AIM OF THE TASK: Could you write out the opening lines of the data, word for word, stopping after the line that contains "Choose the Option 2 radio button"?
----
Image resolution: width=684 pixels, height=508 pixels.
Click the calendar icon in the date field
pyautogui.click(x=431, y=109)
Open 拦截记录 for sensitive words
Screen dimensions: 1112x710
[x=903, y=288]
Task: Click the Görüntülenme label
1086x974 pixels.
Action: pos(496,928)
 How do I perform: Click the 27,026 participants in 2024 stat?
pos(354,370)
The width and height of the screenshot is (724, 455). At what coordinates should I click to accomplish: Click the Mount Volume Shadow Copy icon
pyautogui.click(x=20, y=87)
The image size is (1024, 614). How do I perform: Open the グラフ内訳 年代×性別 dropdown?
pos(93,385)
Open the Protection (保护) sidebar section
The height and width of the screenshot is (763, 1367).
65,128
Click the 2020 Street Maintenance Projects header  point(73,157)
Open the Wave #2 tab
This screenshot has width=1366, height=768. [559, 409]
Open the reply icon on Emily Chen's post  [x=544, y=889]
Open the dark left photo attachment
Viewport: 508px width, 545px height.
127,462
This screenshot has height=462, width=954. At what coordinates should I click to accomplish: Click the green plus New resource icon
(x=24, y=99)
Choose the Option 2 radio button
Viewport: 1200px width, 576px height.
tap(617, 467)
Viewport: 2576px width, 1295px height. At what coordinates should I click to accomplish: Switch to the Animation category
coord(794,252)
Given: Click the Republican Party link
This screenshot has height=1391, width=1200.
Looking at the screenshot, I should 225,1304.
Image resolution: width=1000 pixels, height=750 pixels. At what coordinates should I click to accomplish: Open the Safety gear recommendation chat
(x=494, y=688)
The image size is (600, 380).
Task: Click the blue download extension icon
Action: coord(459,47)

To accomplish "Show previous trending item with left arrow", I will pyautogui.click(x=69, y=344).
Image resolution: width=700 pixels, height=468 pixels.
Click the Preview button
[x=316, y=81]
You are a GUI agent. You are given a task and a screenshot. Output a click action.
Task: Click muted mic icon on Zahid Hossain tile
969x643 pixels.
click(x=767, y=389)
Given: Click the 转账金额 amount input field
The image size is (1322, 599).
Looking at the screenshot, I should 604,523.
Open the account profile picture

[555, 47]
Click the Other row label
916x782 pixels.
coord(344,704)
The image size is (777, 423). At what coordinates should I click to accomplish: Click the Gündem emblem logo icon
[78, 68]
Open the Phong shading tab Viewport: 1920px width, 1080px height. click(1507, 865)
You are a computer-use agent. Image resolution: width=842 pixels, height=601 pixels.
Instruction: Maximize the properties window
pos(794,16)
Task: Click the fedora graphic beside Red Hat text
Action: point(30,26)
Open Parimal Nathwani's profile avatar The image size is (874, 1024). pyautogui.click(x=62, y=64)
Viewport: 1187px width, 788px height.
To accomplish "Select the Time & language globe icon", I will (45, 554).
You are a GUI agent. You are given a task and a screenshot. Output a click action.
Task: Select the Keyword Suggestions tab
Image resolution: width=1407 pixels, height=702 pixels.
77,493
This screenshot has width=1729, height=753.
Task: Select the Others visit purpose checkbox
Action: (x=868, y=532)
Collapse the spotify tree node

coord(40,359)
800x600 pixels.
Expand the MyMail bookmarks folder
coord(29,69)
----
ANSWER TO THE EXERCISE:
Image resolution: width=684 pixels, height=508 pixels.
Click the calendar icon in the date field
pyautogui.click(x=431, y=109)
Open 拦截记录 for sensitive words
Screen dimensions: 1112x710
[x=903, y=288]
Task: Click the Görüntülenme label
1086x974 pixels.
Action: pos(496,928)
 How do I perform: Click the 27,026 participants in 2024 stat?
pos(354,370)
The width and height of the screenshot is (724, 455). At what coordinates should I click to accomplish: Click the Mount Volume Shadow Copy icon
pyautogui.click(x=20, y=87)
The image size is (1024, 614). How do I perform: Open the グラフ内訳 年代×性別 dropdown?
pos(93,385)
Open the Protection (保护) sidebar section
The height and width of the screenshot is (763, 1367).
65,128
Click the 2020 Street Maintenance Projects header  point(73,157)
Open the Wave #2 tab
This screenshot has width=1366, height=768. [559, 409]
Open the reply icon on Emily Chen's post  [x=544, y=889]
Open the dark left photo attachment
Viewport: 508px width, 545px height.
127,462
This screenshot has height=462, width=954. At what coordinates should I click to accomplish: Click the green plus New resource icon
(x=24, y=99)
Choose the Option 2 radio button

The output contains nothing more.